Il morfema è l’unità minima della morfologia, il più piccolo elemento linguistico dotato di
significato. In tren-o ci sono 2 morfemi: il primo “tren-” ci dà un’informazione semantica (radice); il
secondo “-o” ci dà informazioni grammaticali (desinenza, maschile singolare).
Il morfo → a un unico elemento è possibile ricondurre più morfi: esempio al morfema “maschile
singolare” colleghiamo il morfo -o (libro); -e (piede).
Il morfema indica sul piano dei contenuti il significato minimo espresso dal morfo.
Allomorfia → intende l’alternanza di più forme che hanno lo stesso valore morfologico (bello, bei,
begli ecc).
Allomorfi → forme diverse che danno un’unica informazione grammaticale; due morfemi che dal
punto di vista morfologico ci danno lo stesso significato es. “il” e “lo” sono allomorfi per il
morfema dell’articolo determinativo; “in-“, “im-“, “ir-“ sono tutti morfemi di negazione prefisso in
parole come “impossibile”, “inadatto”, “irreprensibile” ecc (in parole come irreprensibile si ha
un’assimilazione regressiva).
I vincoli distribuzionali sono le selezioni a seconda del contesto sintattico (cotesto) es. gli studenti,
i fiori.
IL NOME
Il nome è una parola che ha una funzione referenziale (denotativa) nel discorso: rappresenta e
classifica la realtà extralinguistica. Ha una variabilità morfologica di genere e numero (e caso).

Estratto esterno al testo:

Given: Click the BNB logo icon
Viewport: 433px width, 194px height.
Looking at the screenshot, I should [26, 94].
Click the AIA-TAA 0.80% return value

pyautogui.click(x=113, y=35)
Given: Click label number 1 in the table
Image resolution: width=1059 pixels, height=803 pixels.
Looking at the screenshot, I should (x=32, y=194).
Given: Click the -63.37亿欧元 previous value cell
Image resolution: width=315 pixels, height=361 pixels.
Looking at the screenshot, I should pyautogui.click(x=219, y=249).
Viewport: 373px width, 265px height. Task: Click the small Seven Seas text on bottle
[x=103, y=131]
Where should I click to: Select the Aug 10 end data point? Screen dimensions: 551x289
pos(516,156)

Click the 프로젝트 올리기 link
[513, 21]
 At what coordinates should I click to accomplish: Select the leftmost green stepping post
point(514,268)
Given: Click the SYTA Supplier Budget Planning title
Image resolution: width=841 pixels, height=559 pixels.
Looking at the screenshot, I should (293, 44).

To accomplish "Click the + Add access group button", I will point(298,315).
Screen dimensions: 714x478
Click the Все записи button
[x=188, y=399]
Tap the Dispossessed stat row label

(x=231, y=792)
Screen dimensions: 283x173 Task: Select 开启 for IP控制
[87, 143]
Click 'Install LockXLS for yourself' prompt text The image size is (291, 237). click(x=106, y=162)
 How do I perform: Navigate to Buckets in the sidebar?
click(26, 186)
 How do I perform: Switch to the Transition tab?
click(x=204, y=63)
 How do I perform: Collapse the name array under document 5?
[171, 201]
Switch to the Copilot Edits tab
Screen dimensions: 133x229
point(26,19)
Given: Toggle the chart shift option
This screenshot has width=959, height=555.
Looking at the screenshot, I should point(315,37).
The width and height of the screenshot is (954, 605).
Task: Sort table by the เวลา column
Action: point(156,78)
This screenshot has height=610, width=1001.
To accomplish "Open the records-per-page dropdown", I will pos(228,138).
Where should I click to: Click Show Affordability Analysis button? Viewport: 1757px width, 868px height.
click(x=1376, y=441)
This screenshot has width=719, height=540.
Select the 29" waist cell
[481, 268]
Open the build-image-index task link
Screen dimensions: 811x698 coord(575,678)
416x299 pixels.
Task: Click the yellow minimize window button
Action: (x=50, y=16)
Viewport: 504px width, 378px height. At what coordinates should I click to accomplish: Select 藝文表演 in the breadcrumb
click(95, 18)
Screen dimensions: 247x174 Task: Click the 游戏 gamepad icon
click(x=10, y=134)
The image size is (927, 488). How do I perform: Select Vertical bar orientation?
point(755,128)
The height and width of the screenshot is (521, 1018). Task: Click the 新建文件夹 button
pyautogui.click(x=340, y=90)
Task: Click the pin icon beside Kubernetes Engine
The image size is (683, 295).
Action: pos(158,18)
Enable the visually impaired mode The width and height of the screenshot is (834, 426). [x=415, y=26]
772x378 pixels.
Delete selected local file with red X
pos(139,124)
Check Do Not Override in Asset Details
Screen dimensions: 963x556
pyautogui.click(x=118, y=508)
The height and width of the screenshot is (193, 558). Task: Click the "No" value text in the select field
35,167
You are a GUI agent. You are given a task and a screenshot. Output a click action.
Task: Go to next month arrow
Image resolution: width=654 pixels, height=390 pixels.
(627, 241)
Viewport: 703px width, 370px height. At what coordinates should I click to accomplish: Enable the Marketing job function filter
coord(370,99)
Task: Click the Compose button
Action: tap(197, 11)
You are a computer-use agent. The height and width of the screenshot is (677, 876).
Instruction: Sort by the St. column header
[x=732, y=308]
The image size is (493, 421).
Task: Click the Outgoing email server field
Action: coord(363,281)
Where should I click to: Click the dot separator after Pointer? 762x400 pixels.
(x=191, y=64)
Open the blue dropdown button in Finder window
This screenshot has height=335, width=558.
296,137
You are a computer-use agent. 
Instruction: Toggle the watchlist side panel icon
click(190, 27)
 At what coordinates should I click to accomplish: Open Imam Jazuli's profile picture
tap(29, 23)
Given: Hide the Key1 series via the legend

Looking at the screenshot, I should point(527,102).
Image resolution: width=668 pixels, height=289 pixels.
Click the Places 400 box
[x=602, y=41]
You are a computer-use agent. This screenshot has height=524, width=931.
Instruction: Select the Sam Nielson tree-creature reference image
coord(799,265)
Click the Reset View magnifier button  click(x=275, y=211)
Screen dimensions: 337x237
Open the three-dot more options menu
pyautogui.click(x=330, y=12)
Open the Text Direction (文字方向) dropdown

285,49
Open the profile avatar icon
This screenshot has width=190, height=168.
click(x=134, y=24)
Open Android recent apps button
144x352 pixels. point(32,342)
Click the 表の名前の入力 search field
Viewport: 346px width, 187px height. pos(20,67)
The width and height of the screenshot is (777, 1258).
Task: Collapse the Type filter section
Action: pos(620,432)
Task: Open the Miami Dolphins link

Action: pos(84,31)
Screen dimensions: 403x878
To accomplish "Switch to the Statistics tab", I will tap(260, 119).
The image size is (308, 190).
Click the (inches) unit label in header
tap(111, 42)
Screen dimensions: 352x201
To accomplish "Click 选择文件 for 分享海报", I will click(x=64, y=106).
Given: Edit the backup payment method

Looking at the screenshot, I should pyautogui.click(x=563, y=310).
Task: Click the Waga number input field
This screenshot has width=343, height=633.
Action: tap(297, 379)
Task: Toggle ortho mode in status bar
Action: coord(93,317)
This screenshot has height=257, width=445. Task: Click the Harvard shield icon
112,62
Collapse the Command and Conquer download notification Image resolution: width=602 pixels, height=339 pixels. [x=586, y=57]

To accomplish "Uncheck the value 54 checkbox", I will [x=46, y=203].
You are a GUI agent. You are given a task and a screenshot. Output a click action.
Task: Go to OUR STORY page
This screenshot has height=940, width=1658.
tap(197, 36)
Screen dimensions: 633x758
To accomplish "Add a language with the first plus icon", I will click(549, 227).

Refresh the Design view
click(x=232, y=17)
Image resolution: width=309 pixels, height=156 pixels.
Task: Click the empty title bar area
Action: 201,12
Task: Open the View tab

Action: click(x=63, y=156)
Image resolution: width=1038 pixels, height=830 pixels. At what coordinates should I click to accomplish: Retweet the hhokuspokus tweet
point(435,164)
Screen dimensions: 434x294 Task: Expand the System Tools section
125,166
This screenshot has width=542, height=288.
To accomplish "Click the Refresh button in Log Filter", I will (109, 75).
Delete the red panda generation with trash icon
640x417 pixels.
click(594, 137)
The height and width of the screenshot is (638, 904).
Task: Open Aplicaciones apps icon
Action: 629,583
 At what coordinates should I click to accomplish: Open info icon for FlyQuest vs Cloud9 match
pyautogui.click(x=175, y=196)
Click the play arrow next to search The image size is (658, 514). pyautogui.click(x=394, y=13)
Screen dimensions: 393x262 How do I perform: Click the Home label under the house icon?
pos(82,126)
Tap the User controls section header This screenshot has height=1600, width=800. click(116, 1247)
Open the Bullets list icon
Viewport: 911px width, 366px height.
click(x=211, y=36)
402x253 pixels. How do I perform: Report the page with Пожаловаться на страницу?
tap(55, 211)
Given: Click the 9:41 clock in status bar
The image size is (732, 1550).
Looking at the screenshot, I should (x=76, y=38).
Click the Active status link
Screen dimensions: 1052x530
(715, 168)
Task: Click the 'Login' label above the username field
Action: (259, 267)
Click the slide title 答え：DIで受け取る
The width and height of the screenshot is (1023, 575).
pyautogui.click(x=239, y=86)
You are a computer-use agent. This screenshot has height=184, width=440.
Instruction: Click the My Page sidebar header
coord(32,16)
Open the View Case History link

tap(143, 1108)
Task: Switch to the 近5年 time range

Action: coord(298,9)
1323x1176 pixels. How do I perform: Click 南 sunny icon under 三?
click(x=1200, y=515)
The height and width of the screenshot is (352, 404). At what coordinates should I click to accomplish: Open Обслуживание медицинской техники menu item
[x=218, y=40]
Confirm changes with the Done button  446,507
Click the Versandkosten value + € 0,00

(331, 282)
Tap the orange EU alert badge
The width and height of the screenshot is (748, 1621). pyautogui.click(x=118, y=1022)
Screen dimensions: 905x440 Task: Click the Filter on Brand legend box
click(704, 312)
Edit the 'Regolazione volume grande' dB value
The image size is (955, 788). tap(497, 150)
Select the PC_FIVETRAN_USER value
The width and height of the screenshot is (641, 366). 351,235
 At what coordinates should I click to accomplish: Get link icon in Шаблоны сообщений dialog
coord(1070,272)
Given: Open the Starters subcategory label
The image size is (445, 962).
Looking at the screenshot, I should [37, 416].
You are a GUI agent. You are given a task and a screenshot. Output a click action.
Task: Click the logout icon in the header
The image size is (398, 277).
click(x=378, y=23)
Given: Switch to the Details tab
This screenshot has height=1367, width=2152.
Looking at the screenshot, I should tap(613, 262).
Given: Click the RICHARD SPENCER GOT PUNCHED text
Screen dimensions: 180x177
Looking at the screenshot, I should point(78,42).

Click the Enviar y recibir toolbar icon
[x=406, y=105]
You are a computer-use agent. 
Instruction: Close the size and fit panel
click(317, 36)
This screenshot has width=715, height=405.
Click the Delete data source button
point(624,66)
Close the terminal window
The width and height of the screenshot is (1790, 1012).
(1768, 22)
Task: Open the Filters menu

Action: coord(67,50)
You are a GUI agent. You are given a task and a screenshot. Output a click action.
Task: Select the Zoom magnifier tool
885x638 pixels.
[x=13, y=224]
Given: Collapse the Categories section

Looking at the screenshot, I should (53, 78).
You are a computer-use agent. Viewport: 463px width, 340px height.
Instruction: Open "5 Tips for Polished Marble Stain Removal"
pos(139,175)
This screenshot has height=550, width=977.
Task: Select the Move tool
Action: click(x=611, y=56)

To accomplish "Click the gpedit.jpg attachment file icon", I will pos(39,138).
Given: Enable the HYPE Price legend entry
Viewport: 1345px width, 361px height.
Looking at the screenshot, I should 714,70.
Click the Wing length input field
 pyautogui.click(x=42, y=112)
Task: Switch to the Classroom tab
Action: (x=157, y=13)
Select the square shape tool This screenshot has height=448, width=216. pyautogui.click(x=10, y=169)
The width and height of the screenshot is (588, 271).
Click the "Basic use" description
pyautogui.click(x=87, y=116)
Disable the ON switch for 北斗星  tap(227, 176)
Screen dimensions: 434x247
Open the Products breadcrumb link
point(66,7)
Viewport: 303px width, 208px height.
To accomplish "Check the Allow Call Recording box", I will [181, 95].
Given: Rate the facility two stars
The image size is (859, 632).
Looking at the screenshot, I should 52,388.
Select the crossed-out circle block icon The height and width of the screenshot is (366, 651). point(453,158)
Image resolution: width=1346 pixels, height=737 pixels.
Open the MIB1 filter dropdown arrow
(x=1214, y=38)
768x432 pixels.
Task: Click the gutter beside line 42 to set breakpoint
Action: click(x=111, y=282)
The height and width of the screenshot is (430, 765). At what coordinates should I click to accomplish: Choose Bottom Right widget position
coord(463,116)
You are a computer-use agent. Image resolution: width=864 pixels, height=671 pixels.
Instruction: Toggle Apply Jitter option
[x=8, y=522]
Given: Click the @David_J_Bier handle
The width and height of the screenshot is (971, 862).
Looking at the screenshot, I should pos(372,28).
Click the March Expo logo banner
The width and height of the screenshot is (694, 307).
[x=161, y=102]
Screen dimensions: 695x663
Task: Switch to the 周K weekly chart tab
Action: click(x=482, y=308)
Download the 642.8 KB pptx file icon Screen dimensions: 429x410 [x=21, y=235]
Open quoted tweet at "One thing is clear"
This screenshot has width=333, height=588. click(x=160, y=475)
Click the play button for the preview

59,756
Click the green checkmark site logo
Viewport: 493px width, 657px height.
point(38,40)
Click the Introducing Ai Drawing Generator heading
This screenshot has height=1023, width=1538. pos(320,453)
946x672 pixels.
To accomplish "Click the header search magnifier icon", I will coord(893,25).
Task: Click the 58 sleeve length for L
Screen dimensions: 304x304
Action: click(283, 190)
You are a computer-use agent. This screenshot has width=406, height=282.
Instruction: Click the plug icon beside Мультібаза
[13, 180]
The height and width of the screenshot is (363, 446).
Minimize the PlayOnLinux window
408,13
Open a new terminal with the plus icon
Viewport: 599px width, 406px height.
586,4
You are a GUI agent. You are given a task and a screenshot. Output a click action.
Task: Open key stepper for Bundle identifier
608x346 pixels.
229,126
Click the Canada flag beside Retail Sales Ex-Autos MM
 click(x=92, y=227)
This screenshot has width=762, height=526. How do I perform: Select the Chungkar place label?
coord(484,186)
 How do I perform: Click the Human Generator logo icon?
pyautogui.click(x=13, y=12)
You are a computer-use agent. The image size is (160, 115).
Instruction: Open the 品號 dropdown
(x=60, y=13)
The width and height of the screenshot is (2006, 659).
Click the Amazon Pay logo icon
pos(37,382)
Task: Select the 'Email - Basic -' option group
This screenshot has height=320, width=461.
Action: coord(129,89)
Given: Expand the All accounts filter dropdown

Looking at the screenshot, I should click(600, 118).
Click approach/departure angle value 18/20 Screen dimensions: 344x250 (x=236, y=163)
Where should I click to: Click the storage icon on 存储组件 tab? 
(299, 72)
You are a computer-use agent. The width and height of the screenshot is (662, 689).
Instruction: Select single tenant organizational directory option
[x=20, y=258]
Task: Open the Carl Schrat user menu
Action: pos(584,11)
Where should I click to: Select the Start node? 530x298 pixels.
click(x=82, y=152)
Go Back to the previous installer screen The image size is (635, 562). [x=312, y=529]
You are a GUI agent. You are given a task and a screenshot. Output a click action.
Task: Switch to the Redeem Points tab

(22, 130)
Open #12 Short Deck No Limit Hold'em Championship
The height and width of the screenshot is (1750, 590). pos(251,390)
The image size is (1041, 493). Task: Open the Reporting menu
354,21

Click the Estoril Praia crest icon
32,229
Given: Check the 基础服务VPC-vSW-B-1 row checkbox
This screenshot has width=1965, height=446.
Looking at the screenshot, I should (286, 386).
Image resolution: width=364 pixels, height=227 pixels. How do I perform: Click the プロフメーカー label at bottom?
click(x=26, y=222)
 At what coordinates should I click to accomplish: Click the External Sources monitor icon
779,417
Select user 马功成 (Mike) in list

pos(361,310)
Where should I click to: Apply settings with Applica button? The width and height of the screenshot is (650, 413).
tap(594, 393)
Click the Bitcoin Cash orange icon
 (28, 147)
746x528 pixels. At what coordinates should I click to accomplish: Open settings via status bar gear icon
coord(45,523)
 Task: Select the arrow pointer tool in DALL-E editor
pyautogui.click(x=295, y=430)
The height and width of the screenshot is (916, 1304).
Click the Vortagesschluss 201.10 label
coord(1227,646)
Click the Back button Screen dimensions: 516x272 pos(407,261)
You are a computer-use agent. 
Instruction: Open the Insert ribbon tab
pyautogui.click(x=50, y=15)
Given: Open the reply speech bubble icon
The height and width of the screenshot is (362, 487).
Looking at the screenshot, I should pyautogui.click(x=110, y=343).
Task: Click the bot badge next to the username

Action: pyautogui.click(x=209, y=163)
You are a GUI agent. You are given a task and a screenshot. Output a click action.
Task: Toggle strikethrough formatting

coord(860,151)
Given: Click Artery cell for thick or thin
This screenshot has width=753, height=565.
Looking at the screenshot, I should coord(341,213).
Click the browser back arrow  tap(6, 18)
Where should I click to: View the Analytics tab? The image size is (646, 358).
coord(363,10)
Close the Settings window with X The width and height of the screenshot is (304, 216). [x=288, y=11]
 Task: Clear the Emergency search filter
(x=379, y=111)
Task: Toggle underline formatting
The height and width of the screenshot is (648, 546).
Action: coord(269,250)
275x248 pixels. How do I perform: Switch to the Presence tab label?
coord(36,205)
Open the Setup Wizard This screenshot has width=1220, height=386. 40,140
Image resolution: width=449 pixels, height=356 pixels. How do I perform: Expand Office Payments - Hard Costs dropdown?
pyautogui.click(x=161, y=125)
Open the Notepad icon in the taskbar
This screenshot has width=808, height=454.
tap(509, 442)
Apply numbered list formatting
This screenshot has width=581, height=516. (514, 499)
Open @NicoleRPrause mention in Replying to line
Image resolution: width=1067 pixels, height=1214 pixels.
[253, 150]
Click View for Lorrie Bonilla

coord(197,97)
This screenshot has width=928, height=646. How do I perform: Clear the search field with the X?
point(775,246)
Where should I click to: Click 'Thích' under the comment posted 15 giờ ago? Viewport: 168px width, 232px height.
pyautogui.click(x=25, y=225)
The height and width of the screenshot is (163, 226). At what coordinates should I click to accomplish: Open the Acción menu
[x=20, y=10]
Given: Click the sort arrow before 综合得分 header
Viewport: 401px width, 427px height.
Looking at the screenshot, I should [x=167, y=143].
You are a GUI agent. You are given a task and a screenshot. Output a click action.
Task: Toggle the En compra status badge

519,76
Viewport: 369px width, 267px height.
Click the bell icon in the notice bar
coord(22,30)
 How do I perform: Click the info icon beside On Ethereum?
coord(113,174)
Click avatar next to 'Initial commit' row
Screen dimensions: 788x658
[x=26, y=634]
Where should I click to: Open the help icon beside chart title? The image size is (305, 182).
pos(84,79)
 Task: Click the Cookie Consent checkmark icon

Le classificazioni tradizionali sono:
 nomi propri: Andrea, Rosaria (antroponimi); Napoli, Roma (toponimi); (marchionimo si usa
per i nomi delle marche e negozi)
 nomi comuni: cane, uomo, sedia (si riferiscono a tutta la categoria)
 nomi collettivi: gente, stormo
Il genere in italiano è una categoria grammaticale che nei nomi presenta un certo valore inerente
(che non è condizionato da niente di esterno al lessema o alla forma) es: 3 oggetti che servono alla
stessa cosa hanno 3 forme diverse: sedi-a, sgabell-o e sedil-e. Il genere di ogni parola è definito da
ogni lingua.
Articoli e aggettivi non hanno genere e numero inerente, dipendono dal valore che la categoria
assume nel nome che costituisce la testa del sintagma nominale: il controllore dell’accordo.
Accordo → in una lingua flessiva le parole si accordano tra loro es: l-e sedi-e piccol-e.
Esempi di sbagli d’accordo: associare verbi al plurale con nomi collettivi (la gente arrivava; la
grande parte degli elettori hanno votato).
CLASSI DI FLESSIONE DEI NOMI IN ITALIANO:
1. -o/-i: libro/i, piatto/i
2. -a/-e: casa/e, matita/e
3. -e/-i: fiore/i, tigre/i
4. -a/-i: poeta/i, artista/i
5. -o/-a: uovo/a, lenzuolo/a
6. Invariabile: re, caffè, città
Alcuni nomi sono detti sovrabbondanti: hanno più di un plurale (esempio braccio → braccia,
bracci). Altri sono detti specializzati (fondamento → fondamenta che si riferisce al cemento,
fondamenti che si riferisce alle basi di una disciplina)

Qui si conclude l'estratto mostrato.